As students of behavior we have to try and be as neutral as possible, at all times.  Who knows how our own bias may be acting to color our senses, and cloud our path to Truth?  And we want the truth!

Early this morning the radio was talking about a famous composer and “his mistress.”  I thought, that’s a pretty sight.  He had a piano, a favorite beer stein, and over in this room he has his mistress.

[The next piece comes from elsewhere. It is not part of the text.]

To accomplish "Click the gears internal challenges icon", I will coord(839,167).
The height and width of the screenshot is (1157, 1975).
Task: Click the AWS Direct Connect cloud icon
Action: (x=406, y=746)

In any relationship people choose to be together.  Unless it’s some kind of backward “you are my property” sort of relationship, but let’s ignore those for now.  Are you in a relationship?  Do you consider your lover to be your property?  Or are you more the thankful type that thinks “my gosh, this lovely person doesn’t mind being around me and enjoys my company, I enjoy theirs, I think I’ll do something nice for them?”  I’m certainly the latter.  Still can’t believe my wife puts up with me.  Of course, anyone that knows us thinks the same thing.

We choose.  That mistress, long-dead and unnamed, chose to be with the composer.  Moreover, I’m willing to bet that she did her best to be noticed and be attractive to the man.  She probably spent time making her hair pretty, her face lovely, her clothing fashionable and her scent, divine.  We may possibly go as far as to say she SNARED him in her web!  Yes, he didn’t have a mistress, SHE HAD HIM!

So why didn’t the radio say “He was snared by a mistress?”  Does this make her sound evil and conniving?  Maybe she was?  What if they had a child?  Did he “make” her pregnant?  Maybe it was a joint decision?  Maybe SHE’S the one who made HIM with child!

And that’s the point.  To be objective observers, all we really know is that they seem to have been together long enough to be noticed, but not long enough to be considered married.  We don’t know who had the original designs on who, how they were brought together, or what kept them together.  And those are the important questions.

No, as a culture, we like to think that the men “have” their women.  Women put up with this misconception, but they know better.

Now, where’s my hot milk?  Oh yes, my wife is making it!